As with dash, the corruption lies the page boundary.

Hence implies a page fault handled at the page boundary.

Can you try and fault in as many of these stack pages as possible, ahead 
of filling the stack? (Depending on how much RAM you have ...). Maybe we 
would need to lock those pages into memory? Just to show that with no 
page faults (but still signals) there is no corruption?

I modified the test program to execute rec() to full depth with no 
forking, then do it again with forking.

root@(none):/root# while ./stack-test 5000 ; do : ; done
starting recursion
done.
starting recursion with fork
done.
starting recursion
done.
starting recursion with fork
Illegal instruction
root@(none):/root# 

I can't get this to crash during the first descent. The second descent 
always crashes, given sufficient depth:

root@(none):/root# while ./stack-test 50000 ; do : ; done
starting recursion
done.
starting recursion with fork
Illegal instruction

So all the stack pages would have been faulted in well before the failure 
shows up.
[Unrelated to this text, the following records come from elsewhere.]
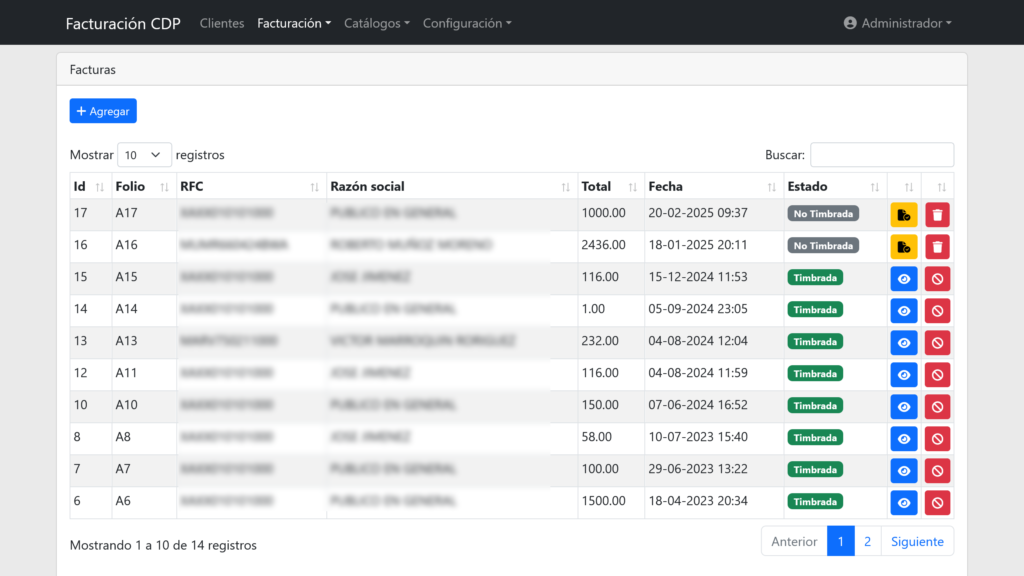This screenshot has height=576, width=1024.
Task: Focus the Buscar search field
Action: pyautogui.click(x=881, y=155)
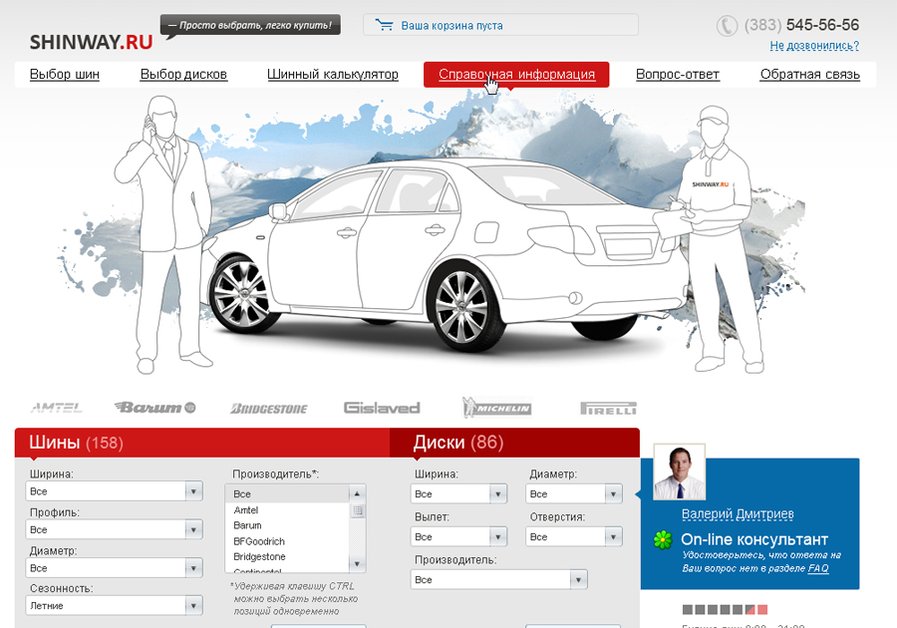Open the Gislaved brand page via its logo
This screenshot has height=628, width=897.
pyautogui.click(x=381, y=406)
It appears to be the signal that's the problem and not the page 
fault. That's not surprising considering the PC in the signal frame in the 
dash crash was a MOVEM saving registers onto the stack.

It's worth noting that the test program never crashes with a corrupted 
return address. Random corruption would have clobbered that address about 
10% of the time, since the entire rec() stack frame is 9 long words. So it 
must be that a MOVEM went awry when a signal got delivered.